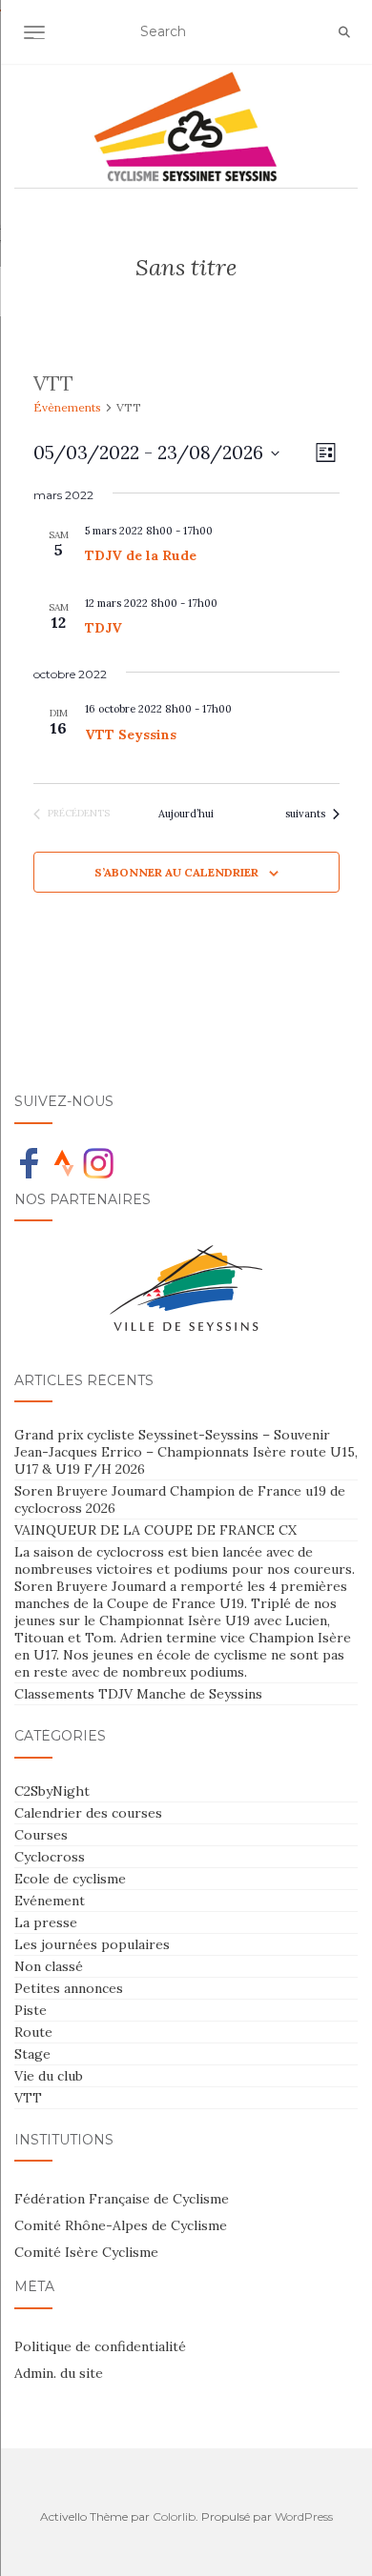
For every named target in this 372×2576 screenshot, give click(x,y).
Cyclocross (49, 1856)
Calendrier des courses (88, 1812)
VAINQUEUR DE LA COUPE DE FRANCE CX (155, 1530)
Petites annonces (68, 1988)
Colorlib (174, 2516)
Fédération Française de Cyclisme (121, 2198)
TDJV (103, 627)
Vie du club (48, 2075)
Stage (32, 2054)
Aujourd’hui (186, 813)
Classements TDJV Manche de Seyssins (138, 1693)
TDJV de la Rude (140, 555)
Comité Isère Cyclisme (86, 2252)
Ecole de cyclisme (70, 1878)
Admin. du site (58, 2373)
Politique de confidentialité (100, 2346)
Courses (41, 1834)
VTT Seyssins (130, 734)
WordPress (304, 2516)
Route (33, 2032)
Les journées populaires (92, 1944)
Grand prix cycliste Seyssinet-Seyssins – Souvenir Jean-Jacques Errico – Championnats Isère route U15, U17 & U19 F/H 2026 (186, 1452)
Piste (30, 2010)
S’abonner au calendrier (176, 872)
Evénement (49, 1900)
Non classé (48, 1966)
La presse (45, 1922)
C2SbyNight (52, 1791)
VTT (28, 2097)
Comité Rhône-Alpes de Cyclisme (120, 2225)
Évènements (67, 407)
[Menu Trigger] (45, 40)
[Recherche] (344, 32)
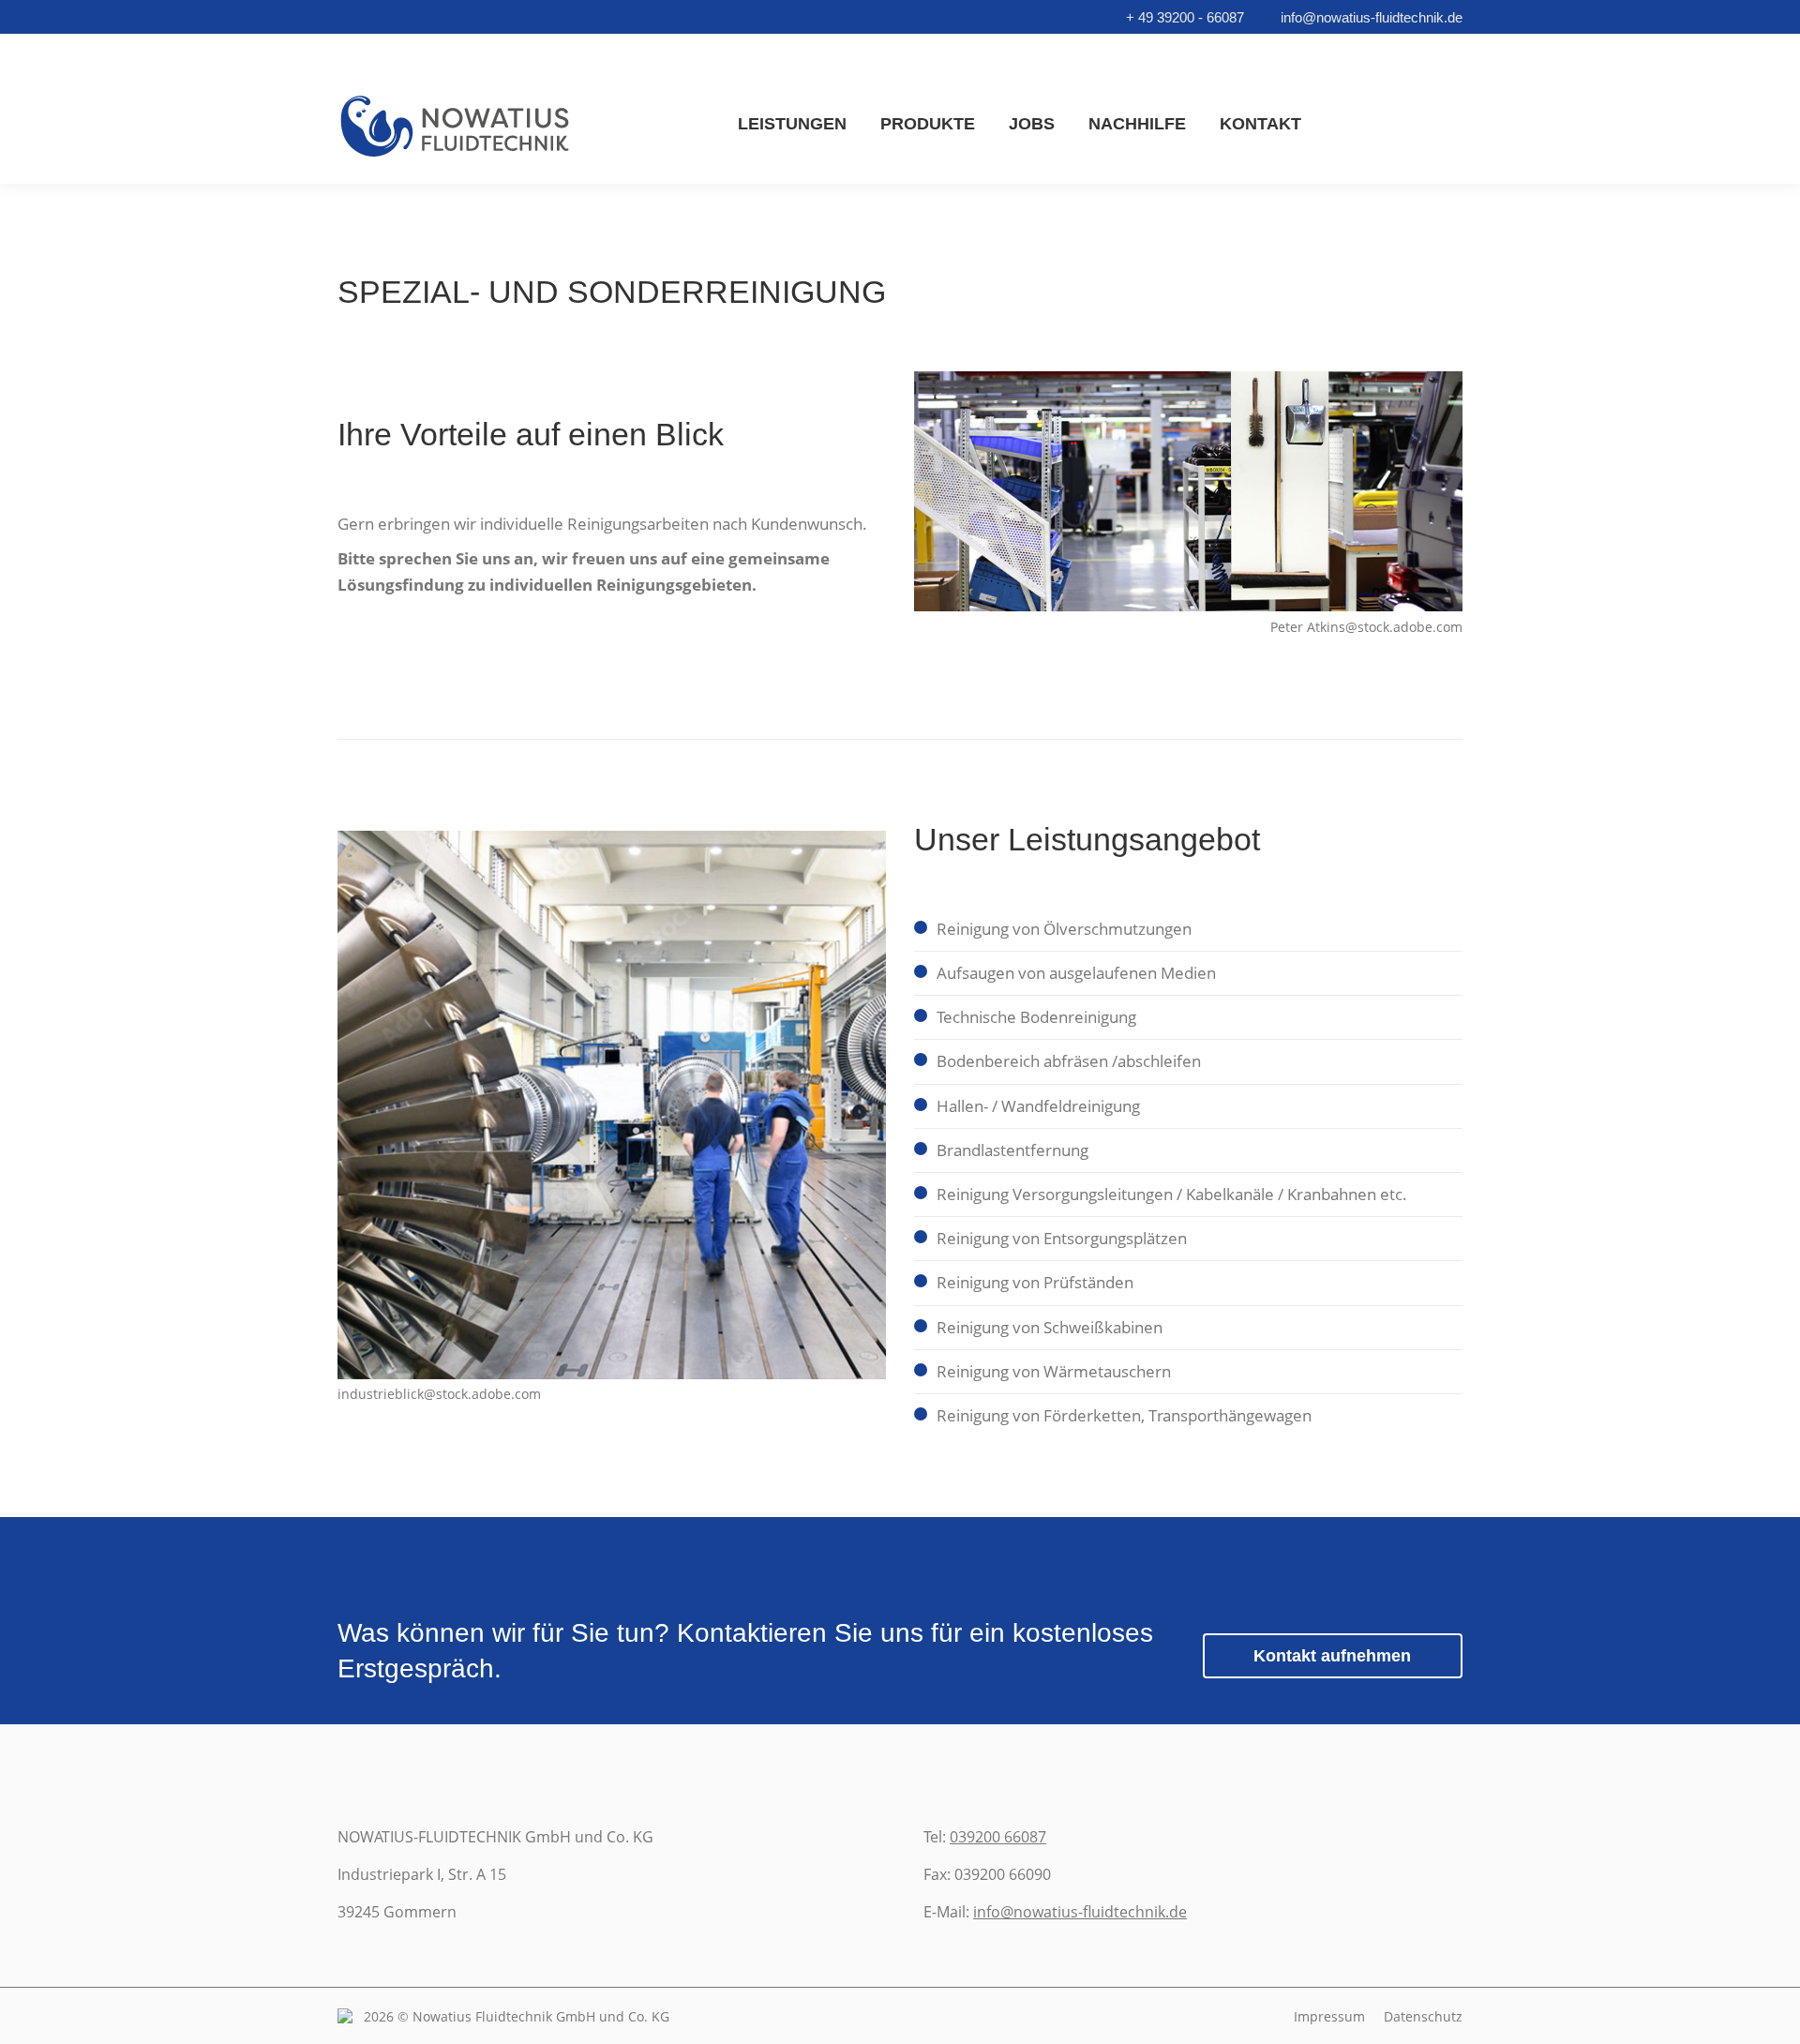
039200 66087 (998, 1836)
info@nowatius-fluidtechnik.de (1371, 17)
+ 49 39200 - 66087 (1184, 17)
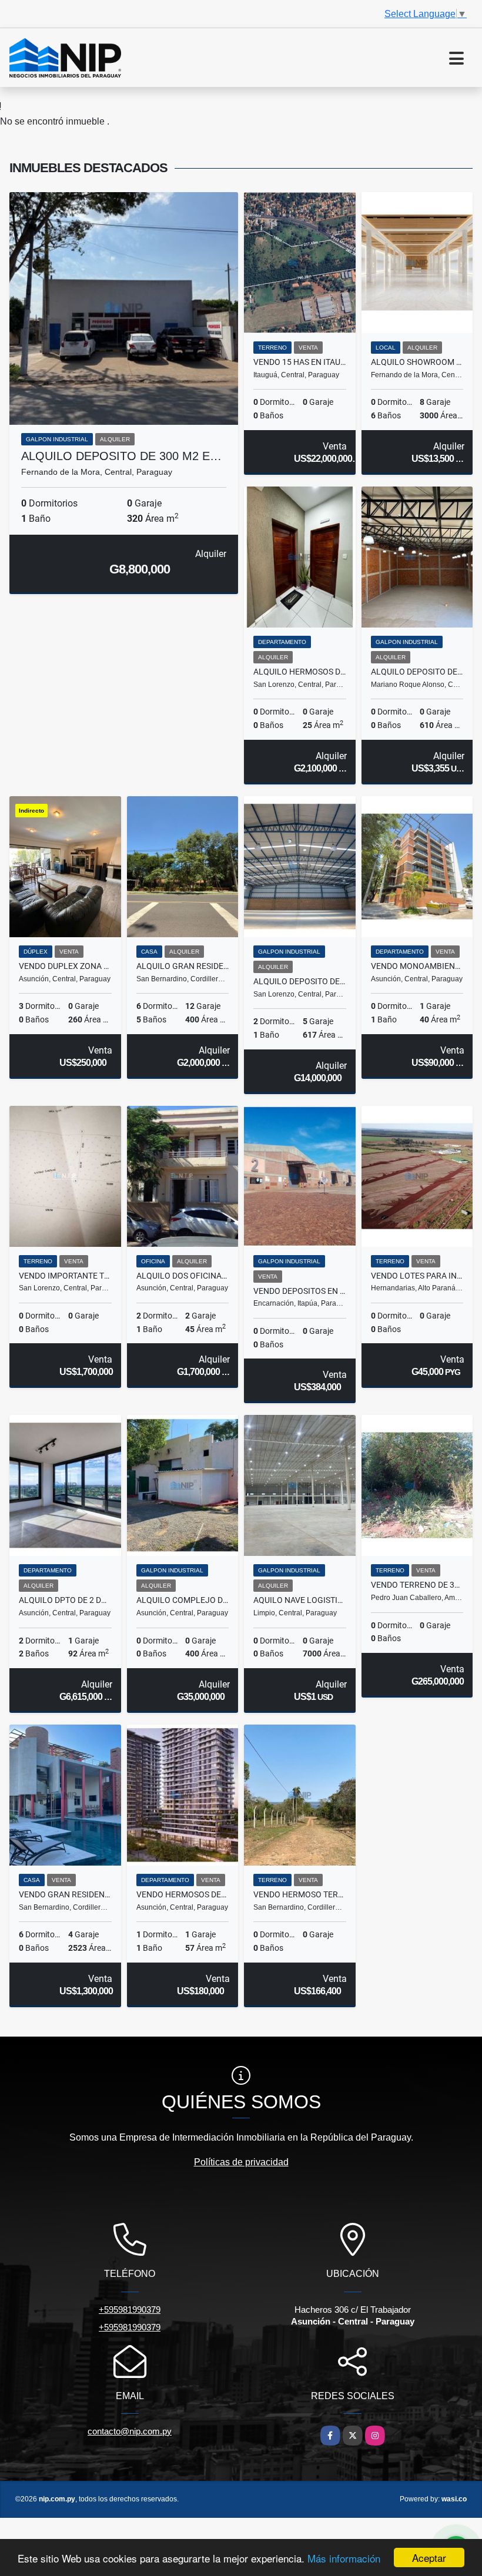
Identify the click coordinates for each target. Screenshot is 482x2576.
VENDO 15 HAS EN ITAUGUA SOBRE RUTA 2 (299, 362)
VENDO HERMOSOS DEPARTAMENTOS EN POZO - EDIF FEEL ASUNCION (182, 1894)
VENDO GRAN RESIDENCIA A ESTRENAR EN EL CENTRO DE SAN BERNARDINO (65, 1894)
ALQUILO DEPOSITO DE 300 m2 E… (121, 456)
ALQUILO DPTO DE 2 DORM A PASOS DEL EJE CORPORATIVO (65, 1600)
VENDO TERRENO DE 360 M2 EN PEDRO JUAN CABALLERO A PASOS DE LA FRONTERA (417, 1584)
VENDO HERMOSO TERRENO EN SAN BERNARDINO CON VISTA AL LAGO (299, 1894)
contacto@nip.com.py (130, 2431)
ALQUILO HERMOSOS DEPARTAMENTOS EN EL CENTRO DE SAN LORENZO (299, 671)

══════════════════════════════

**Assigned task:**
Copy out every entry exactly as written, but not the pictures.

**Answer area:**
For every named target in this 372×2576 screenshot, give click(x,y).
Cyclocross (49, 1856)
Calendrier des courses (88, 1812)
VAINQUEUR DE LA COUPE DE FRANCE CX (155, 1530)
Petites annonces (68, 1988)
Colorlib (174, 2516)
Fédération Française de Cyclisme (121, 2198)
TDJV (103, 627)
Vie du club (48, 2075)
Stage (32, 2054)
Aujourd’hui (186, 813)
Classements TDJV Manche de Seyssins (138, 1693)
TDJV de la Rude (140, 555)
Comité Isère Cyclisme (86, 2252)
Ecole de cyclisme (70, 1878)
Admin. du site (58, 2373)
Politique de confidentialité (100, 2346)
Courses (41, 1834)
VTT Seyssins (130, 734)
WordPress (304, 2516)
Route (33, 2032)
Les journées populaires (92, 1944)
Grand prix cycliste Seyssinet-Seyssins – Souvenir Jean-Jacques Errico – Championnats Isère route U15, U17 & U19 F/H 2026 (186, 1452)
Piste (30, 2010)
S’abonner au calendrier (176, 872)
Evénement (49, 1900)
Non classé (48, 1966)
La presse (45, 1922)
C2SbyNight (52, 1791)
VTT (28, 2097)
Comité Rhône-Alpes de Cyclisme (120, 2225)
Évènements (67, 407)
[Menu Trigger] (45, 40)
[Recherche] (344, 32)
039200 66087 (998, 1836)
info@nowatius-fluidtechnik.de (1371, 17)
+ 49 39200 - 66087 (1184, 17)
Identify the click coordinates for each target. Screenshot is 482x2576.
VENDO 15 HAS EN ITAUGUA SOBRE RUTA 2 (299, 362)
VENDO HERMOSOS DEPARTAMENTOS EN POZO - EDIF FEEL ASUNCION (182, 1894)
VENDO GRAN RESIDENCIA A ESTRENAR EN EL CENTRO DE SAN BERNARDINO (65, 1894)
ALQUILO DEPOSITO DE 300 m2 E… (121, 456)
ALQUILO DPTO DE 2 DORM A PASOS DEL EJE CORPORATIVO (65, 1600)
VENDO TERRENO DE 360 M2 EN PEDRO JUAN CABALLERO A PASOS DE LA FRONTERA (417, 1584)
VENDO HERMOSO TERRENO EN SAN BERNARDINO CON VISTA AL LAGO (299, 1894)
contacto@nip.com.py (130, 2431)
ALQUILO HERMOSOS DEPARTAMENTOS EN EL CENTRO DE SAN LORENZO (299, 671)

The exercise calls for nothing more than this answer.